Nine of the 17 member states of the euro area have sent a formal request to the Danish EU presidency to put the Commission proposal for an EU-wide financial transaction tax on the fast track.

Despite the clear opposition of some member states, including Malta and the Netherlands in the Eurozone and others like the UK, Sweden and Denmark outside, the nine member states, which include Germany, France and Italy, want a first reading of the new tax law by the end of this June.

Sources close to the presidency said this “unusual request” to fast-track a Commission proposal could indicate that the nine countries would still like to move on with this tax even if not all the member states agreed.

“Knowing that there will never be consensus on the current text, with Malta and the Netherlands clearly opposed to this proposal, this initiative signals that these eurozone member states are even prepared to launch this legislation alone under the enhanced cooperation mechanism,” the sources said.

Enhanced cooperation is a procedure whereby a minimum of nine are allowed to establish advanced cooperation in an area within but without the other members being involved.

This mechanism is already being used in the fields of divorce law and patents.

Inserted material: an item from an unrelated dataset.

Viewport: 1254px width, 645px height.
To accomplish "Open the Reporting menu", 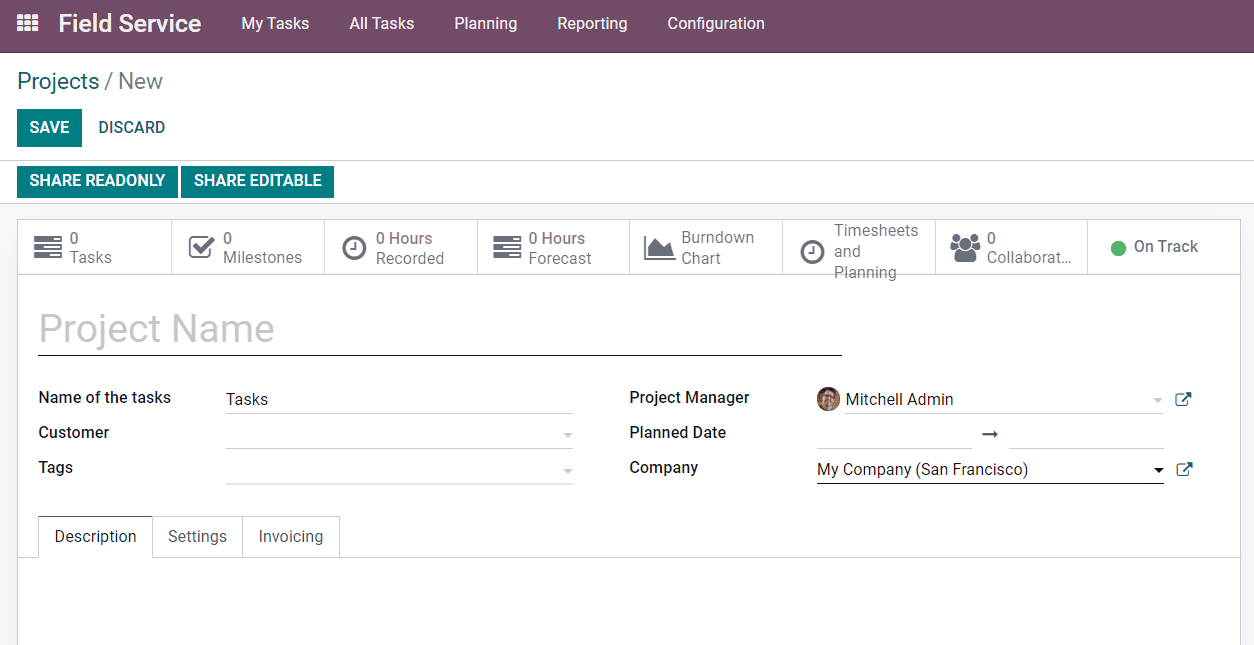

In both cases Malta decided to join.

In their letter, the finance ministers of Germany, France, Italy, Spain, Belgium, Austria, Portugal, Finland and Greece urged the Danish EU Council presidency to “accelerate” work on introducing a financial transaction tax.

“We support fully in principle the draft directive presented by the Commission in September 2011 and express our strong conviction that a financial transaction tax is necessary at EU level both to ensure that the financial sector makes a fair contribution to the cost of the financial crisis and to improve financial market regulation”, the letter states.

The finance ministers said that their citizens shared their conviction, “which justifies the Council’s work being speeded up so as to complete a first reading of the draft directive during the first half of 2012”.

In an immediate cautious reaction, the Danish EU presidency said it welcomed the initiative but simply announced that it “is looking into how to respond to this request at technical level”.

Like Malta, Denmark fears that an FTT introduced only at an EU level would encourage financial services companies and banks to move to other jurisdictions to avoid paying the tax.

The Commission is proposing that EU member states will start imposing a tax of 0.1 per cent on trading in shares and bonds and 0.01 per cent on derivatives transactions.